Coralline algae, a major calcifying component of coastal shallow water communities, have been shown to be one of the more vulnerable taxonomic groups to ocean acidification (OA). Under OA, the interaction between corallines and epiphytes was previously described as both positive and negative. We hypothesized that the photosynthetic activity and the complex structure of non-calcifying epiphytic algae that grow on corallines ameliorate the chemical microenvironmental conditions around them, providing protection from OA. Using mesocosm and microsensor experiments, we showed that the widespread coralline Ellisolandia elongata is less susceptible to the detrimental effects of OA when covered with non-calcifying epiphytic algae, and its diffusive boundary layer is thicker than when not covered by epiphytes. By modifying the microenvironmental carbonate chemistry, epiphytes, facilitated by OA, create micro-scale shield (and refuge) with more basic conditions that may allow the persistence of corallines associated with them during acidified conditions. Such ecological refugia could also assist corallines under near-future anthropogenic OA conditions.

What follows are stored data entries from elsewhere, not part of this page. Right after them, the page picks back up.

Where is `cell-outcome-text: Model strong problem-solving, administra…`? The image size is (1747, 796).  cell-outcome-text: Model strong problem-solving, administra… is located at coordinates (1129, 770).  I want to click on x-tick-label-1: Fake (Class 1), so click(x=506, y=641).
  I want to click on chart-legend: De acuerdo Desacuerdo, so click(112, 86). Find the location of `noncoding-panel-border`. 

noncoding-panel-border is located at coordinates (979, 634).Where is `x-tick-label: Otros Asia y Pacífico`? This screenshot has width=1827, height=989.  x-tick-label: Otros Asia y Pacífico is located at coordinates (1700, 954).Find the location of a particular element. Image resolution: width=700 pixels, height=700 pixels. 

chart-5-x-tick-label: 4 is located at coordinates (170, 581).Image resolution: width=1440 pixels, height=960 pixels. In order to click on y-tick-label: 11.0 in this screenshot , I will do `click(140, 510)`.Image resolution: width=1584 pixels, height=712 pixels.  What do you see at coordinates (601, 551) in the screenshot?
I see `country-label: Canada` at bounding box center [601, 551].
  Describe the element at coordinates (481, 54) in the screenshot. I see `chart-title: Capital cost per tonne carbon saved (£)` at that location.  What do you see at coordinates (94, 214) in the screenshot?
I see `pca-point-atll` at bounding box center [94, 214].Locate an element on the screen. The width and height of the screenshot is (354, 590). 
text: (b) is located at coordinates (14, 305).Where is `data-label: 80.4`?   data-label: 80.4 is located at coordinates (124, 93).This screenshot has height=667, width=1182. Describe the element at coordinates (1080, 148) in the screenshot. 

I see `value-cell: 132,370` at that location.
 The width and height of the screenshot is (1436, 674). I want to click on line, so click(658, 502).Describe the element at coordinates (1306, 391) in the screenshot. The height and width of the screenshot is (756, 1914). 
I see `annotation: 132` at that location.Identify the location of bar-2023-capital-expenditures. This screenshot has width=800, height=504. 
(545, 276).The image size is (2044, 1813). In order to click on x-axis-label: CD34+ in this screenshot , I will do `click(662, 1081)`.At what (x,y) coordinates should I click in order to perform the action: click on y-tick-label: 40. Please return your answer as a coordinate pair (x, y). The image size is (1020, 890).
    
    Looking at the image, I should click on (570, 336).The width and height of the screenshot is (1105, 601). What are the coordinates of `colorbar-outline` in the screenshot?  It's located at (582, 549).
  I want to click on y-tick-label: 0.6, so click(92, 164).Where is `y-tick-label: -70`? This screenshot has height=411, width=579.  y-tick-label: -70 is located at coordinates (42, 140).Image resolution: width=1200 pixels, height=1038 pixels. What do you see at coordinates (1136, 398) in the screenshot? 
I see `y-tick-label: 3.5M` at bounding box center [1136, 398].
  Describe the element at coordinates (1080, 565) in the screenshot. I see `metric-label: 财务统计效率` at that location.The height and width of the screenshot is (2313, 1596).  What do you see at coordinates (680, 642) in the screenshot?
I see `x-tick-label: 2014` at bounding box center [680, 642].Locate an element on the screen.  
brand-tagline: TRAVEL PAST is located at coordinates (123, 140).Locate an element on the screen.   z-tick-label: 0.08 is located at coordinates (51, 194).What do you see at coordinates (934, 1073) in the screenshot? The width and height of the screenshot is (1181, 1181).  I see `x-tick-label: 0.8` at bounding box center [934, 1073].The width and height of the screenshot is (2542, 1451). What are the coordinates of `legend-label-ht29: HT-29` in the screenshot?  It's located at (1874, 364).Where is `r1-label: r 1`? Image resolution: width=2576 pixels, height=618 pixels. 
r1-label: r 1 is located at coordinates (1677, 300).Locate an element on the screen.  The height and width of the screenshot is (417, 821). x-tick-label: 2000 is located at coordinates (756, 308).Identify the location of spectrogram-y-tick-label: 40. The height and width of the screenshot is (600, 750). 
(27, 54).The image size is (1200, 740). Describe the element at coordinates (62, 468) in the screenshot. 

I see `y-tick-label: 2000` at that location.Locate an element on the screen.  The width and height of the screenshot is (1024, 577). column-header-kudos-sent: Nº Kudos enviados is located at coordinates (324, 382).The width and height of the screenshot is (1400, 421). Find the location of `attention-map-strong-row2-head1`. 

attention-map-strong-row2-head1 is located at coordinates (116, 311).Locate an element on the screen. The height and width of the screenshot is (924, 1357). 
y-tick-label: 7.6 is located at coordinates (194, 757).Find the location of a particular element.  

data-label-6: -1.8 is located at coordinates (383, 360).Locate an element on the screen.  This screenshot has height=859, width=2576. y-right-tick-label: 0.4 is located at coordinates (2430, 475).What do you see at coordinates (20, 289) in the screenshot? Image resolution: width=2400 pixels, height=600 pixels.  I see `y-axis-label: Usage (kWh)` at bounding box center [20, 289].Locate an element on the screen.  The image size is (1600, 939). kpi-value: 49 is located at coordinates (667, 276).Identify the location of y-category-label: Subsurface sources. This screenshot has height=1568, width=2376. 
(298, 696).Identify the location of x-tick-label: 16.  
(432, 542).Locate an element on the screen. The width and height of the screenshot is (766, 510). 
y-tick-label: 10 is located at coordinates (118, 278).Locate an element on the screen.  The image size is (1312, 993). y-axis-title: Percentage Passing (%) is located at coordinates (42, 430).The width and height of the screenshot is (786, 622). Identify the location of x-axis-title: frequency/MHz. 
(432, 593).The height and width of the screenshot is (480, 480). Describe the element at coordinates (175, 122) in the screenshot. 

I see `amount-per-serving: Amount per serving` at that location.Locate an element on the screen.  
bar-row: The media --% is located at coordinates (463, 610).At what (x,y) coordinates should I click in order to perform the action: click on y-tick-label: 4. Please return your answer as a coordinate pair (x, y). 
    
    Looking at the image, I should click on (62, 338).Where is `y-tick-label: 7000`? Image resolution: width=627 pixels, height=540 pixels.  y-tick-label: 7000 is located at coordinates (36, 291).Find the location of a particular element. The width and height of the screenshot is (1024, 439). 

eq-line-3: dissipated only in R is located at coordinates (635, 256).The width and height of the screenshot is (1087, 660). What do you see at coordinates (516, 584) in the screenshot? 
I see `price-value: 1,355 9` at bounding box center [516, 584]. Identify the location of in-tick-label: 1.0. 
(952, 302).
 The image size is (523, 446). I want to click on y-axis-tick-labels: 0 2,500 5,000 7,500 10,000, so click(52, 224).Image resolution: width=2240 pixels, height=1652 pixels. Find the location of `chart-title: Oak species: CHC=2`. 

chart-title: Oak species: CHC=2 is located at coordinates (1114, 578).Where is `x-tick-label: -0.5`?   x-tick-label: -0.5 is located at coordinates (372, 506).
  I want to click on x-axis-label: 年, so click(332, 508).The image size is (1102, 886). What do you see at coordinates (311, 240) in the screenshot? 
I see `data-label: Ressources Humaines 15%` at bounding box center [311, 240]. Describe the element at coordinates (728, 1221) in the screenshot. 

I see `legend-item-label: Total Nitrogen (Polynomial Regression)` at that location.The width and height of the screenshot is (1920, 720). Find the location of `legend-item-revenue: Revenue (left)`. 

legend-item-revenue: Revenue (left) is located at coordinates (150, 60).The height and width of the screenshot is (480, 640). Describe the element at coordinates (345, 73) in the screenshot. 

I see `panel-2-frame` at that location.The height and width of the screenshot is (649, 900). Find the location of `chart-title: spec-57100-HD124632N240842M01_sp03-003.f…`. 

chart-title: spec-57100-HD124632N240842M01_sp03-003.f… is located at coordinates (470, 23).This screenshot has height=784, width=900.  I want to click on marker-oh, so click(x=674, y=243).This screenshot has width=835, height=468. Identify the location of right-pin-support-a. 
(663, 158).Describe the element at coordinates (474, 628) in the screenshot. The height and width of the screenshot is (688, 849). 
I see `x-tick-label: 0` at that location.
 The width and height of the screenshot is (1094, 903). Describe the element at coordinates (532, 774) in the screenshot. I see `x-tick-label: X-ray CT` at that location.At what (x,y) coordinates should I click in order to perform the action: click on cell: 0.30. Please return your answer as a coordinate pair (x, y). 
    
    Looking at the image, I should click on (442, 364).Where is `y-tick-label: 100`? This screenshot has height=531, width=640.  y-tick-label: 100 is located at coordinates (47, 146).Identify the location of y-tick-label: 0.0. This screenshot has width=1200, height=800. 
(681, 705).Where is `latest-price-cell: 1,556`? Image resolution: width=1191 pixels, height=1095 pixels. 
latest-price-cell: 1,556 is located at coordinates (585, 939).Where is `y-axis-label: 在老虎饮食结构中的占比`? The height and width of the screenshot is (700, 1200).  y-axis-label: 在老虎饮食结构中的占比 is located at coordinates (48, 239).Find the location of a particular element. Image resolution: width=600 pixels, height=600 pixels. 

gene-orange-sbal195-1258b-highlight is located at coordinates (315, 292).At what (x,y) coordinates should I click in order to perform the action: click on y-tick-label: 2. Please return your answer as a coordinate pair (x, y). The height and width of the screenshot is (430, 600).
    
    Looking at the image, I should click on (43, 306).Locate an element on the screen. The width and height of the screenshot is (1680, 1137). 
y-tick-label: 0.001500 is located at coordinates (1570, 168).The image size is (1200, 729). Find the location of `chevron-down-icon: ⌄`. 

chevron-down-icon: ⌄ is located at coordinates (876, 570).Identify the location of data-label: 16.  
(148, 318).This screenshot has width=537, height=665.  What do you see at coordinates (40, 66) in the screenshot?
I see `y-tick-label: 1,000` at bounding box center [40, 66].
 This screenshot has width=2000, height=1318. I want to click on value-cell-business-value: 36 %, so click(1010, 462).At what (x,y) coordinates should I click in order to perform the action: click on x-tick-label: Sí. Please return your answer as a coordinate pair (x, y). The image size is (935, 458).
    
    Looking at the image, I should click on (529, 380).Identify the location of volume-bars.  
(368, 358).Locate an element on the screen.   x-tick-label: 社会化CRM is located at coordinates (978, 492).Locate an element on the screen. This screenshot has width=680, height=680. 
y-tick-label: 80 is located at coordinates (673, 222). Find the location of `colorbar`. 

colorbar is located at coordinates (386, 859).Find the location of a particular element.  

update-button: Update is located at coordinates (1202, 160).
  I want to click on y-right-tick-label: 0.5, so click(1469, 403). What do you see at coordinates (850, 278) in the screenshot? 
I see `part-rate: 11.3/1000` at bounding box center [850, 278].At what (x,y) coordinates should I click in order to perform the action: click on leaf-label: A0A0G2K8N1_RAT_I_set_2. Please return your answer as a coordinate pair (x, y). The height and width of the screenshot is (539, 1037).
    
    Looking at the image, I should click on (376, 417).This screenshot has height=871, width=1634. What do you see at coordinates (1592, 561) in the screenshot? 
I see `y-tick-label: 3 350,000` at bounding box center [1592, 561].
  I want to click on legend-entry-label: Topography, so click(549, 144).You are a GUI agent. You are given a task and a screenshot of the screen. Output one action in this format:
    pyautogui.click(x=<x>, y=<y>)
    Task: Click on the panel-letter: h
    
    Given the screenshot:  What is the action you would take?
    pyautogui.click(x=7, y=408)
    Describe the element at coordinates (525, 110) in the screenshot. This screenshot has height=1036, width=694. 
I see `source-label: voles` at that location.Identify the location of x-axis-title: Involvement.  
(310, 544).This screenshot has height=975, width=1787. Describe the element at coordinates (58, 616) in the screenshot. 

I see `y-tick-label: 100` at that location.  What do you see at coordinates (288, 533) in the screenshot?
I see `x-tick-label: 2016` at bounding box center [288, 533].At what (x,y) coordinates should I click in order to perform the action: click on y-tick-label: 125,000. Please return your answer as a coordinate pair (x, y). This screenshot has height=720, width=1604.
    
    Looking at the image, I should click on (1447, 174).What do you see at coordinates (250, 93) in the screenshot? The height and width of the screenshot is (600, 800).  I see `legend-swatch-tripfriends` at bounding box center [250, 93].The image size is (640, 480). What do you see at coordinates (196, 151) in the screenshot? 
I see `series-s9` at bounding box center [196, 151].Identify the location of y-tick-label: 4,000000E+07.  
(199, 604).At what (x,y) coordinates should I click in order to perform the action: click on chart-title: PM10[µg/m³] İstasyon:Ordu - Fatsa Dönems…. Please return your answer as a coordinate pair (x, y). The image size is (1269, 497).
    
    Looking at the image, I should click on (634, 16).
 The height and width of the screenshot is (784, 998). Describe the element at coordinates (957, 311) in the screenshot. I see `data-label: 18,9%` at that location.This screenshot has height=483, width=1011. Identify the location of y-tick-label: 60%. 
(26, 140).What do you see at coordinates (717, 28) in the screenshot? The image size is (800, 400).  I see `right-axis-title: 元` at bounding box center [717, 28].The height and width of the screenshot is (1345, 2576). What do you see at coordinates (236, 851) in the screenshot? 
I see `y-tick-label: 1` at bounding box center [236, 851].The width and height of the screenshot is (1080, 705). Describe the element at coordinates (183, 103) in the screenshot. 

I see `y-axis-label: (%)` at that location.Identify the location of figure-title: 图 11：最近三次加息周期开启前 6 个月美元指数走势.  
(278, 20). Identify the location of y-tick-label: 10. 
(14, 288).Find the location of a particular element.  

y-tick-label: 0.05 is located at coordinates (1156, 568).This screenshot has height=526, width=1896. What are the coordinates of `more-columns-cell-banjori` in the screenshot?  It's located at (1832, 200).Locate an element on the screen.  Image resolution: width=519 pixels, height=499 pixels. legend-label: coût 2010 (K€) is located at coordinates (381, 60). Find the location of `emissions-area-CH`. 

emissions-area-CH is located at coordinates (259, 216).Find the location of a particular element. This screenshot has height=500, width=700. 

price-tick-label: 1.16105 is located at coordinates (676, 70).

珊瑚藻是沿海浅水群落的主要钙化成分，已被证明是最易受海洋酸化（OA）影响的生物分类群之一。在开放获取下，珊瑚和附生植物之间的相互作用以前被描述为阳性和阴性。我们假设在珊瑚线上生长的光合作用活性和非钙化附生藻类的复杂结构改善了它们周围的化学微环境条件，从而为OA提供了保护。使用中观宇宙和微传感器实验，我们发现广泛分布的珊瑚大肠埃里索兰达当覆盖有非钙化的附生藻类时，它对OA的有害作用较不敏感，并且其扩散边界层比未覆盖附生菌时更厚。通过改变微环境的碳酸盐化学性质，在OA的帮助下，附生植物可以在更基本的条件下形成微尺度的防护层（和避难所），这些条件可能会使与珊瑚有关的珊瑚在酸化条件下持续存在。这样的生态避难所还可以在近来的人为OA条件下协助珊瑚礁。